Records from a collection:
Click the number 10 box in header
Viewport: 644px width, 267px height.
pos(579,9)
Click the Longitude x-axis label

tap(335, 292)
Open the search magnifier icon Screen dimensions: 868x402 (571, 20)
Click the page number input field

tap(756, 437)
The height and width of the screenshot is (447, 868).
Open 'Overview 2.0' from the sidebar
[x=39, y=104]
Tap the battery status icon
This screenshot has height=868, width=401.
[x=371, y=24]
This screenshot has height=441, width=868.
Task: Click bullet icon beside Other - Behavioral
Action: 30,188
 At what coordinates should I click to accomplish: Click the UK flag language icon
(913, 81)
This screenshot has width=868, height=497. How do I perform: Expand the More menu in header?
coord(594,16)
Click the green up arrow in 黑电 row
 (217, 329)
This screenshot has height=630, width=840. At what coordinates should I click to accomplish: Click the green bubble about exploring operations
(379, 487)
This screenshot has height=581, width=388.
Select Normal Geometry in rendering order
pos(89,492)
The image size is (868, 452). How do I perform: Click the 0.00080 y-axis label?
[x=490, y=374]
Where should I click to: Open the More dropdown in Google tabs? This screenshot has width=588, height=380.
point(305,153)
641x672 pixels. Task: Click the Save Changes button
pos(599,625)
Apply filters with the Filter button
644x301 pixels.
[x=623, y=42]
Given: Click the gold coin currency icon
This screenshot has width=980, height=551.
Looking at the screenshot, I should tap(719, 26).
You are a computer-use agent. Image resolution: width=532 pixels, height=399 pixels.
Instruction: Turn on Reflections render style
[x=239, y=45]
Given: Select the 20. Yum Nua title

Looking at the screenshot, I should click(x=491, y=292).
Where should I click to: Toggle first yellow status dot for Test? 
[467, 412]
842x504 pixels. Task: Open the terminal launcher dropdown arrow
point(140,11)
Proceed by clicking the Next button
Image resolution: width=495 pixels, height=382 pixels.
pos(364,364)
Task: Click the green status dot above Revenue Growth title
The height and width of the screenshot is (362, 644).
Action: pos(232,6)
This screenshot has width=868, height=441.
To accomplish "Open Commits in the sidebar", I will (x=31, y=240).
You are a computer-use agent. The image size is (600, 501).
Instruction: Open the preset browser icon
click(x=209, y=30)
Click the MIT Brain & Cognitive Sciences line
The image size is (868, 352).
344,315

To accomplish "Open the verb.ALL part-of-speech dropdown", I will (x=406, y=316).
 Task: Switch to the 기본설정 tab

__WORK TASK__
Reproduce all entries. Keep them exact.

__SOLUTION FOR THIS PROBLEM__
Click the number 10 box in header
Viewport: 644px width, 267px height.
pos(579,9)
Click the Longitude x-axis label

tap(335, 292)
Open the search magnifier icon Screen dimensions: 868x402 (571, 20)
Click the page number input field

tap(756, 437)
The height and width of the screenshot is (447, 868).
Open 'Overview 2.0' from the sidebar
[x=39, y=104]
Tap the battery status icon
This screenshot has height=868, width=401.
[x=371, y=24]
This screenshot has height=441, width=868.
Task: Click bullet icon beside Other - Behavioral
Action: 30,188
 At what coordinates should I click to accomplish: Click the UK flag language icon
(913, 81)
This screenshot has width=868, height=497. How do I perform: Expand the More menu in header?
coord(594,16)
Click the green up arrow in 黑电 row
 (217, 329)
This screenshot has height=630, width=840. At what coordinates should I click to accomplish: Click the green bubble about exploring operations
(379, 487)
This screenshot has height=581, width=388.
Select Normal Geometry in rendering order
pos(89,492)
The image size is (868, 452). How do I perform: Click the 0.00080 y-axis label?
[x=490, y=374]
Where should I click to: Open the More dropdown in Google tabs? This screenshot has width=588, height=380.
point(305,153)
641x672 pixels. Task: Click the Save Changes button
pos(599,625)
Apply filters with the Filter button
644x301 pixels.
[x=623, y=42]
Given: Click the gold coin currency icon
This screenshot has width=980, height=551.
Looking at the screenshot, I should tap(719, 26).
You are a computer-use agent. Image resolution: width=532 pixels, height=399 pixels.
Instruction: Turn on Reflections render style
[x=239, y=45]
Given: Select the 20. Yum Nua title

Looking at the screenshot, I should click(x=491, y=292).
Where should I click to: Toggle first yellow status dot for Test? 
[467, 412]
842x504 pixels. Task: Open the terminal launcher dropdown arrow
point(140,11)
Proceed by clicking the Next button
Image resolution: width=495 pixels, height=382 pixels.
pos(364,364)
Task: Click the green status dot above Revenue Growth title
The height and width of the screenshot is (362, 644).
Action: pos(232,6)
This screenshot has width=868, height=441.
To accomplish "Open Commits in the sidebar", I will (x=31, y=240).
You are a computer-use agent. The image size is (600, 501).
Instruction: Open the preset browser icon
click(x=209, y=30)
Click the MIT Brain & Cognitive Sciences line
The image size is (868, 352).
344,315

To accomplish "Open the verb.ALL part-of-speech dropdown", I will (x=406, y=316).
 Task: Switch to the 기본설정 tab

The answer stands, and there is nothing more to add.